#### Task to carry out
Down to the last line, repeat the data below exactly.

#### Dataset entries
┌──

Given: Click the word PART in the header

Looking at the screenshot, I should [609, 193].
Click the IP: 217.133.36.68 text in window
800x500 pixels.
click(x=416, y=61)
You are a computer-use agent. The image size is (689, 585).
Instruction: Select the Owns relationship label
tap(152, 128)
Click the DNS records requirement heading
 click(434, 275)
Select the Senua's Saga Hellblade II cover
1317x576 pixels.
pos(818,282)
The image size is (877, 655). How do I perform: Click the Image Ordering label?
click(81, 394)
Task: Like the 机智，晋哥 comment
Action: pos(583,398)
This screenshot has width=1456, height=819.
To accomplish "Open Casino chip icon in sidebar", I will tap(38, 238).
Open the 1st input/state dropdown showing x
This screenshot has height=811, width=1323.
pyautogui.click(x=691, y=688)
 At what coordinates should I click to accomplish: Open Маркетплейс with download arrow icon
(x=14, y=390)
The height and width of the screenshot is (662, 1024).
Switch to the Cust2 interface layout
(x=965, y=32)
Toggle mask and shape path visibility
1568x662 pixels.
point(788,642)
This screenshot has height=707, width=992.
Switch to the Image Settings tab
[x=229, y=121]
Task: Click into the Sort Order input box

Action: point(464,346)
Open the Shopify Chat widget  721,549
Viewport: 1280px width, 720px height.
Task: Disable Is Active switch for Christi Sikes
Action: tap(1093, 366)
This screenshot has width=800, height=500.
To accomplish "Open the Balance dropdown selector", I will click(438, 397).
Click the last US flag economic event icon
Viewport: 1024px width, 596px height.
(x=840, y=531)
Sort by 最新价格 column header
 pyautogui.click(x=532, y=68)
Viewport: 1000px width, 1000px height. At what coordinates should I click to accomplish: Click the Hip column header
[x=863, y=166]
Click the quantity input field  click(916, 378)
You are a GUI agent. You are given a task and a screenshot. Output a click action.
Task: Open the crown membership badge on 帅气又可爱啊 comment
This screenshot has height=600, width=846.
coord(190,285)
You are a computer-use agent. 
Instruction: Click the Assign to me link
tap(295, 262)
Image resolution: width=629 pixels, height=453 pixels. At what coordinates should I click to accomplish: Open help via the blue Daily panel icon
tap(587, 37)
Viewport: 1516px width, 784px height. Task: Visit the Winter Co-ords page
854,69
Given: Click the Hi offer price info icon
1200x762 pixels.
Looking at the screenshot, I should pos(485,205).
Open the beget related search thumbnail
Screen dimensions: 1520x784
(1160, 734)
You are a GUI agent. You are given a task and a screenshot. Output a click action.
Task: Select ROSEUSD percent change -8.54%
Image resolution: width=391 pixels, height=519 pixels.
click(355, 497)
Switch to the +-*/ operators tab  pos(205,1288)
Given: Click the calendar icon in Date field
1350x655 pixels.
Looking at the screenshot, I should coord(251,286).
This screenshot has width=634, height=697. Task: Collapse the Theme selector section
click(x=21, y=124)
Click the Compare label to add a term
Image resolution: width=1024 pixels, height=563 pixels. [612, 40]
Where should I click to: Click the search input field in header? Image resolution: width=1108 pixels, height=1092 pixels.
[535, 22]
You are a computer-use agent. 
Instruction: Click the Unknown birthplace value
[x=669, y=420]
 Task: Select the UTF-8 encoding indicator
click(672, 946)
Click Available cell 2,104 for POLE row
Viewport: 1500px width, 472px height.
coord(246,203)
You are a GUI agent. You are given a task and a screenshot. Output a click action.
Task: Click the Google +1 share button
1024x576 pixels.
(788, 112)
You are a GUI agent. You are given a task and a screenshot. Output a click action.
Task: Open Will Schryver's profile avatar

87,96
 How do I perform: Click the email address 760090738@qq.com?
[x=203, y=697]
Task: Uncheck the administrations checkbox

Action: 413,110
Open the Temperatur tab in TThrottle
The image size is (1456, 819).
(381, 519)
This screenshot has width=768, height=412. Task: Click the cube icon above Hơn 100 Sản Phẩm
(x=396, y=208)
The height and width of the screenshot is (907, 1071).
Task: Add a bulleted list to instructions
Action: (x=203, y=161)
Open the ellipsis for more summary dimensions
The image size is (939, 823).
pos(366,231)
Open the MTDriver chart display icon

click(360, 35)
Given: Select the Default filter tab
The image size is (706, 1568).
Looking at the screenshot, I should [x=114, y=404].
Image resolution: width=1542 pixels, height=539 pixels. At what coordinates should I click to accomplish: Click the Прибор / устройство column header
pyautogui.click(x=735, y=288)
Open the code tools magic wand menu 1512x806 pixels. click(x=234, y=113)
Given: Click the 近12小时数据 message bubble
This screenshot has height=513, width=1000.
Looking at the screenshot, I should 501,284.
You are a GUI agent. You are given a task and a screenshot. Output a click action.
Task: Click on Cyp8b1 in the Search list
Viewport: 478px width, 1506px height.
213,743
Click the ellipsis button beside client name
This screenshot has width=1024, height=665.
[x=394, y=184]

└──

#### Your response
Given: Click the word PART in the header

Looking at the screenshot, I should [609, 193].
Click the IP: 217.133.36.68 text in window
800x500 pixels.
click(x=416, y=61)
You are a computer-use agent. The image size is (689, 585).
Instruction: Select the Owns relationship label
tap(152, 128)
Click the DNS records requirement heading
 click(434, 275)
Select the Senua's Saga Hellblade II cover
1317x576 pixels.
pos(818,282)
The image size is (877, 655). How do I perform: Click the Image Ordering label?
click(81, 394)
Task: Like the 机智，晋哥 comment
Action: pos(583,398)
This screenshot has width=1456, height=819.
To accomplish "Open Casino chip icon in sidebar", I will tap(38, 238).
Open the 1st input/state dropdown showing x
This screenshot has height=811, width=1323.
pyautogui.click(x=691, y=688)
 At what coordinates should I click to accomplish: Open Маркетплейс with download arrow icon
(x=14, y=390)
The height and width of the screenshot is (662, 1024).
Switch to the Cust2 interface layout
(x=965, y=32)
Toggle mask and shape path visibility
1568x662 pixels.
point(788,642)
This screenshot has height=707, width=992.
Switch to the Image Settings tab
[x=229, y=121]
Task: Click into the Sort Order input box

Action: point(464,346)
Open the Shopify Chat widget  721,549
Viewport: 1280px width, 720px height.
Task: Disable Is Active switch for Christi Sikes
Action: tap(1093, 366)
This screenshot has width=800, height=500.
To accomplish "Open the Balance dropdown selector", I will click(438, 397).
Click the last US flag economic event icon
Viewport: 1024px width, 596px height.
(x=840, y=531)
Sort by 最新价格 column header
 pyautogui.click(x=532, y=68)
Viewport: 1000px width, 1000px height. At what coordinates should I click to accomplish: Click the Hip column header
[x=863, y=166]
Click the quantity input field  click(916, 378)
You are a GUI agent. You are given a task and a screenshot. Output a click action.
Task: Open the crown membership badge on 帅气又可爱啊 comment
This screenshot has height=600, width=846.
coord(190,285)
You are a computer-use agent. 
Instruction: Click the Assign to me link
tap(295, 262)
Image resolution: width=629 pixels, height=453 pixels. At what coordinates should I click to accomplish: Open help via the blue Daily panel icon
tap(587, 37)
Viewport: 1516px width, 784px height. Task: Visit the Winter Co-ords page
854,69
Given: Click the Hi offer price info icon
1200x762 pixels.
Looking at the screenshot, I should pos(485,205).
Open the beget related search thumbnail
Screen dimensions: 1520x784
(1160, 734)
You are a GUI agent. You are given a task and a screenshot. Output a click action.
Task: Select ROSEUSD percent change -8.54%
Image resolution: width=391 pixels, height=519 pixels.
click(355, 497)
Switch to the +-*/ operators tab  pos(205,1288)
Given: Click the calendar icon in Date field
1350x655 pixels.
Looking at the screenshot, I should coord(251,286).
This screenshot has width=634, height=697. Task: Collapse the Theme selector section
click(x=21, y=124)
Click the Compare label to add a term
Image resolution: width=1024 pixels, height=563 pixels. [612, 40]
Where should I click to: Click the search input field in header? Image resolution: width=1108 pixels, height=1092 pixels.
[535, 22]
You are a computer-use agent. 
Instruction: Click the Unknown birthplace value
[x=669, y=420]
 Task: Select the UTF-8 encoding indicator
click(672, 946)
Click Available cell 2,104 for POLE row
Viewport: 1500px width, 472px height.
coord(246,203)
You are a GUI agent. You are given a task and a screenshot. Output a click action.
Task: Click the Google +1 share button
1024x576 pixels.
(788, 112)
You are a GUI agent. You are given a task and a screenshot. Output a click action.
Task: Open Will Schryver's profile avatar

87,96
 How do I perform: Click the email address 760090738@qq.com?
[x=203, y=697]
Task: Uncheck the administrations checkbox

Action: 413,110
Open the Temperatur tab in TThrottle
The image size is (1456, 819).
(381, 519)
This screenshot has width=768, height=412. Task: Click the cube icon above Hơn 100 Sản Phẩm
(x=396, y=208)
The height and width of the screenshot is (907, 1071).
Task: Add a bulleted list to instructions
Action: (x=203, y=161)
Open the ellipsis for more summary dimensions
The image size is (939, 823).
pos(366,231)
Open the MTDriver chart display icon

click(360, 35)
Given: Select the Default filter tab
The image size is (706, 1568).
Looking at the screenshot, I should [x=114, y=404].
Image resolution: width=1542 pixels, height=539 pixels. At what coordinates should I click to accomplish: Click the Прибор / устройство column header
pyautogui.click(x=735, y=288)
Open the code tools magic wand menu 1512x806 pixels. click(x=234, y=113)
Given: Click the 近12小时数据 message bubble
This screenshot has height=513, width=1000.
Looking at the screenshot, I should 501,284.
You are a GUI agent. You are given a task and a screenshot. Output a click action.
Task: Click on Cyp8b1 in the Search list
Viewport: 478px width, 1506px height.
213,743
Click the ellipsis button beside client name
This screenshot has width=1024, height=665.
[x=394, y=184]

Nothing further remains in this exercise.